The cover of the High Adventure on Eric Ryback, hiking with mountains in the background

In August we watched and reviewed Tell it on the Mountain, a movie about the Pacific Crest Trail and a few of the thru hikers. I had read a few books about the trail before watching the movie, but after the movie, I was ready to read more. In searching for titles I found the old High Adventure of Eric Ryback. Eyeing cover of the book, brought back distant memories, I actually remember seeing the book on the bookshelves of outdoor stores - many years ago, but I was into mountaineering, not trail hiking, and never looked at the book. Searching, I found the book on Amazon (it was definitely out of print) from one of their book collectors.

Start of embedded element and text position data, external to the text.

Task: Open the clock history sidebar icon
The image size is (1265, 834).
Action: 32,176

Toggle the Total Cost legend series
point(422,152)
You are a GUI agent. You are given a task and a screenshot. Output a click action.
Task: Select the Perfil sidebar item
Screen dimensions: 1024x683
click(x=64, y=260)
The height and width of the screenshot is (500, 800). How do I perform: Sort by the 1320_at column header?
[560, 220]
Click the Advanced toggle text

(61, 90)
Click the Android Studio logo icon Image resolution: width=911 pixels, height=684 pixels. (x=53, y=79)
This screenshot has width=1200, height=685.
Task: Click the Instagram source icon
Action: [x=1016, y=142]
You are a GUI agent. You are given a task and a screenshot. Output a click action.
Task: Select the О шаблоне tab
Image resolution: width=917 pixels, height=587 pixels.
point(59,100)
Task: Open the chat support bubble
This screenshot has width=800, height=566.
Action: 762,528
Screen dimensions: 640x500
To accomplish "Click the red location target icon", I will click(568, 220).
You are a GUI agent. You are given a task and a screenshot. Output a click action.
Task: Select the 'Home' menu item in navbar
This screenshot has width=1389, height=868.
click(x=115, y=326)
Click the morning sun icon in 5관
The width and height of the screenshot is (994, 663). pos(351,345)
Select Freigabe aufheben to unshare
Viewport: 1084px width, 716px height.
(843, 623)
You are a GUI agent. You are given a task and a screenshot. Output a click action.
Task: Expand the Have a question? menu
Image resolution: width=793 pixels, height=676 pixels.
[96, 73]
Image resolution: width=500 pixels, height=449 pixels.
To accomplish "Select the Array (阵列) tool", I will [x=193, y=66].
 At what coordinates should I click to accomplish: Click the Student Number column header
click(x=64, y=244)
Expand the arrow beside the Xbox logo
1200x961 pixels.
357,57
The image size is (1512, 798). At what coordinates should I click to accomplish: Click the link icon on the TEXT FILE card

The book was about an 18 year olds adventure hiking the Pacific Crest. It was 1970 and the teen was solo hiking from Canada to Mexico. The Pacific Crest Trail was an idea in 1970, but it was yet to become a completed trail. Sections of the trail existed, but much of the trail was only a direction, south. The author blazed much of the trail, he was the first thru hiker of the Pacific Crest.

A few notes on The High Adventure of Eric Ryback ...

The author and hiker was 18.

Starting in Washington at the Canadian border he journeyed through the snows of the Cascades in June. The trail, if there was one, was buried beneath the snow.

As he post-holed through the miles, he took time off to hike to Mount Ranier and climb it as a side trip.

Later, he also made a side trip to climb Half Dome.

He was truly solo hiking. Weeks went by without any contact from the outside world.

His high tech clothing was nothing more than cotton. He wore blue jeans and cotton shirts. He carried a sweater, rain jacket, and down parka. In the book he rarely complained about being wet or cold.

Eric did not carry a tent.

I did not recall him ever saying how much his pack weighed, but it had to be heavy. At times he was carrying over twenty days worth of food. He only used five resupply points for 2650 miles.

The last days before each resupply he ran out of food. Partly because he altered his route and added days to his trip looking for an easier route.

A gear list was not published with the book, but it would have been interesting to read.

He used an external frame backpack. After a few hundred miles, it seemed as if the pack was in a constant state of repair.

He wore heavy clunker boots. He resoled his boots at a ranger's cabin in California. Then, he worked on adding new heels to the ranger's boots.

The descriptions of the scenery were often very romantic. Maybe, that was the only way he could describe the brilliant hues of the landscape.

A good deal of the book was directed toward the hikers and rangers he met along the way.

The southern California desert to me seemed like one of the most difficult parts of the trail, but he did not have much to say about the desert.

The Forest Service Rangers helped Eric by providing current maps and information.

Near the end of the trip, as Eric neared the Mexican border, a ranger hiked with him. The ranger was there to help arrange media coverage, while Eric just wanted to be left alone.

The High Adventure of Eric Ryback was an amazing story. He was a teen looking for adventure in the purest sense of the word.

We don't normally review books that are out of print, but this was an exception. It can be found on Amazon or at used book sellers, collectors, and maybe even at the library. Perhaps someday the book will be made into a digital edition.